Balance by Ion electon method, $C{r}_2{O}_7^{-2}+F{e}^{+2}\to C{r}^{+3}+H_{2}O$ (in acidic medium).

• A. $C{r}_2{O}_7^{-2}+2F{e}^{+2}+14H^{+}\to C{r}^{+3}+2F{e}^{+3}+7H_{2}O$
• B. $C{r}_2{O}_7^{-2}+F{e}^{+2}+2H^{+}\to 2C{r}^{+3}+F{e}^{+3}+H_{2}O$
• C. $C{r}_2{O}_7^{-2}+3F{e}^{+2}+14H^{+}\to 2C{r}^{+3}+3F{e}^{+3}+H_{2}O$
• D. $C{r}_2{O}_7^{-2}+6F{e}^{+2}+14H^{+}\to 2C{r}^{+3}+6F{e}^{+3}+7H_{2}O$

Answer 1

The correct option is D $C{r}_2{O}_7^{-2}+6F{e}^{+2}+14H^{+}\to 2C{r}^{+3}+6F{e}^{+3}+7H_{2}O$

$C{r}_2{O}_7^{2-}+F{e}^{+2}\to C{r}^{+3}+F{e}^{3+}+H_{2}O$
Reduction half :
$\stackrel{+6}{C{r}_2}{O}_7^{2-}\to \stackrel{+3}{C{r}^{3+}}$
Oxidation half :
$F{e}^{+2}\to F{e}^{+3}$
By taking reduction half reaction balance the $Cr$ first.

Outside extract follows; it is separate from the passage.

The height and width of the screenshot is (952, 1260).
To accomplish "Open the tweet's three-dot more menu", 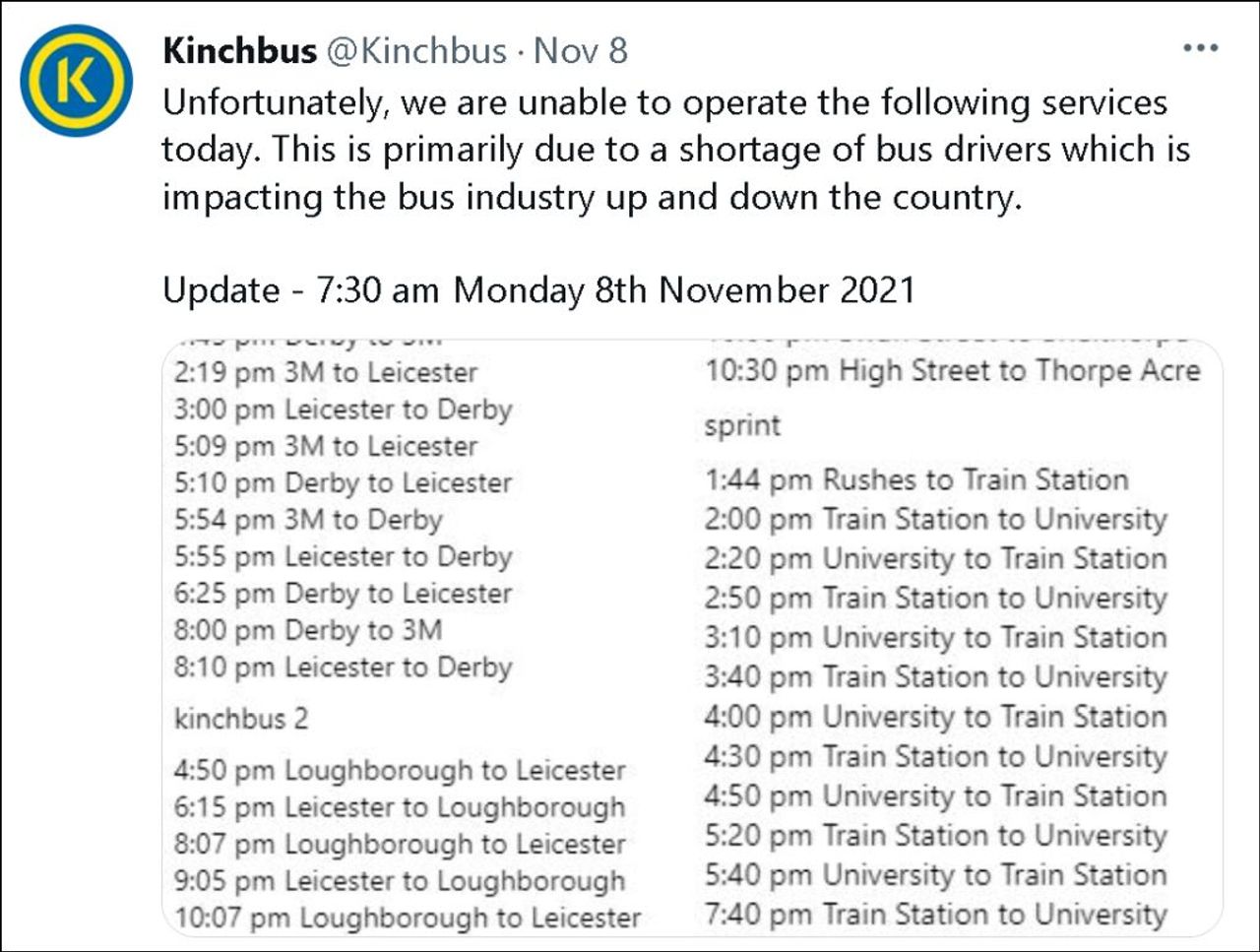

$C{r}_2{O}_7^{2-}\to 2C{r}^{+3}$
Balance $O$ by adding $7H_{2}O$ to R.H.S. and balance $H$ by adding $14H^{+}$ to L.H. S.
$C{r}_2{O}_7^{2-}+14H^{+}\to 2C{r}^{+3}+7H_{2}O$

Above equation is balanced atom wise. Now balance both equations charge wise. To balance the charge, add electrons to the electrically positive side.
$C{r}_2{O}_7^{2-}+14H^{+}+6e^{-}\to 2C{r}^{+3}+7H_{2}O$ ----(1)

In oxidation half cell mass is balanced. So balance the charge :
$F{e}^{+2}\to F{e}^{+3}+e^{-}$----(2)

In equation (2) multiply by 6 and then add both equaiton (1) and (2).
$C{r}_2{O}_7^{-2}+6F{e}^{+2}+14H^{+}\to 2C{r}^{+3}+6F{e}^{+3}+7H_{2}O$